Someone wanted to give Jake and Chance a house. Felina had always been satisfied with her apartment, not really having the time or the inclination to try for anything else. Her mother and father had a house, living up north in the country, and away from the bustle of Megakat City.

Houses meant domesticity. Making a new life, not only for yourself, but for…

A new life for Jake and Callie. And that also stirred up other thoughts that she’d never had before. She liked Chance, liked him a lot if she was honest. He was just as competitive as her, and they pushed each other to try harder. To do better.

What if he wanted more? She was an Enforcer first, just like he was a SWAT Kat. If he wanted a family… would she have to give up on her dreams of leadership higher up in the Enforcers? And would anyone accept her relationship with…
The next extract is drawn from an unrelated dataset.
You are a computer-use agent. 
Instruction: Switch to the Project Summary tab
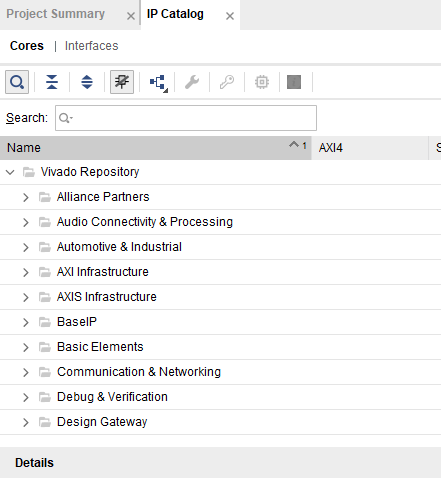[56, 14]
Stop. STOP. She closed her eyes and forced her whirlwind of thoughts to calm down. It was too much too soon, when they hadn’t even had a conversation more important than what movie to rent.

“Hey. You all right, beautiful?” And there was Chance, shaking her shoulder. How long had she been sitting there thinking?

Felina looked up at him, noting the concern on his face. “Relax, tiger. Just… thinking a little too much.” He didn’t seem convinced, so she switched gears on him. “Is that other fella gone?”

“Yup. Got a nice little extra paycheck out of that too. Might actually be able to take you out to a decent restaurant this month.” He grinned. Usually, his smile made her world brighten up, but just then, after what he said, it put knots in her stomach. “So. Rematch?”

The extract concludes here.